The bipartisan law and these regulations give states and districts the opportunity to move beyond No
Child Left Behind’s reliance on a limited range of metrics and punitive “pass/fail” labels for schools, and
use their planning and accountability processes to reimagine and redefine what a high-quality education
should mean for their students. To that end, the final regulations clarify ESSA’s statutory language by
ensuring that accountability systems use multiple measures of school success, including academic
outcomes, student progress, and school quality, thereby reinforcing that all students deserve a high-quality
and well-rounded education that will prepare them for success. The final regulations also build on ESSA’s
flexibility around school improvement and intervention by providing further support for locally designed
solutions to improve struggling schools, and a clear role for parents, families, educators, and stakeholders
to meaningfully share in the implementation process. Lastly, the final regulations uphold the strong civil
rights legacy of the law by including all students and historically underserved subgroups in accountability
decisions, ensuring meaningful action where whole schools or groups of students are falling behind, and
providing clear and transparent information on critical measures of school progress and equity.

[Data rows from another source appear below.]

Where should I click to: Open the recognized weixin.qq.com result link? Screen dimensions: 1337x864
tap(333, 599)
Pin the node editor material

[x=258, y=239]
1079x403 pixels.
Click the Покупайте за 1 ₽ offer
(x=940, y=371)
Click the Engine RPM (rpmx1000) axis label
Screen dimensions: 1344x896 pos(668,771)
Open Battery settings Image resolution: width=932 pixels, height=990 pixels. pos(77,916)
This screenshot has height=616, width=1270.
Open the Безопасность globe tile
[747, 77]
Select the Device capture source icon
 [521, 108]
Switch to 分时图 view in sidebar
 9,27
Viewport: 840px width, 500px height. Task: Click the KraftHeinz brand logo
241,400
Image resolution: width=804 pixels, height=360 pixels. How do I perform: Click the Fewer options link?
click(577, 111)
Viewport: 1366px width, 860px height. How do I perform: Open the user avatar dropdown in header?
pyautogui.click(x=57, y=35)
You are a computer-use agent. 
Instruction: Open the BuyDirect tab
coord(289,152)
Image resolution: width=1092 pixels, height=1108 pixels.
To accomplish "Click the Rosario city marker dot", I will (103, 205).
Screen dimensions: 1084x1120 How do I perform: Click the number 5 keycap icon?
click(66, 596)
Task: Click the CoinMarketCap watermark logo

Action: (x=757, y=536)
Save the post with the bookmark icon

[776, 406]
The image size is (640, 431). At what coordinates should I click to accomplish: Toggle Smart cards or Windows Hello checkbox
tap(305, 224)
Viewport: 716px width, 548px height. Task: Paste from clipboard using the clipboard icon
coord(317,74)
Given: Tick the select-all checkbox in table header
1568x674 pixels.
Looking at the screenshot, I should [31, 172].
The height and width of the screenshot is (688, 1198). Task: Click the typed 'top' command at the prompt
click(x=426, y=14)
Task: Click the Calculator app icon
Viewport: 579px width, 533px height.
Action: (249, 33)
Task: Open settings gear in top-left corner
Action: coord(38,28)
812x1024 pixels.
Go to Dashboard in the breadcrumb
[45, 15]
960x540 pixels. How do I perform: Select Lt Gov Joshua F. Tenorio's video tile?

The implementation of the ESSA builds upon a period of important progress towards providing a world-
class education for every student in America. Led by the hard work of students, families, and educators,
the nation has hit important milestones. Graduation rates have reached an all-time high of 83 percent;
dropout rates are at historic lows, fueled by dramatic reductions in the dropout rates for African-American
and Hispanic students; and states and cities across the country are implementing college- and career-ready
expectations for all students, expanding access to high-quality preschool and free community college. At
the same time, disturbing achievement gaps for historically underserved students persist – and in far too
many schools, those students continue to have less access to the resources and support they need to thrive
in the classroom and beyond.
ESSA and these regulations present an opportunity to continue making progress towards educational
equity and excellence for all. For the first time, the reauthorization of the nation’s defining elementary
and secondary education law explicitly supports a preschool to college- and career-readiness vision for
America’s students. It also supports states, districts, and educators in reclaiming the promise of a quality,
well-rounded education for every student while honoring the law’s civil rights legacy – and these final
regulations help realize that potential.
MAJOR PROVISIONS
Accountability
The final regulations give states flexibility to create their own educational visions and incorporate new
measures of school quality or student success into their accountability systems while maintaining the core
expectation that states, districts, and schools work to improve academic outcomes for all students,
including individual subgroups of students. And while states and districts will continue to be required to
take comprehensive action to turn around struggling schools, they have new flexibility, working closely
with stakeholders, to choose evidence-based interventions that are tailored to local needs.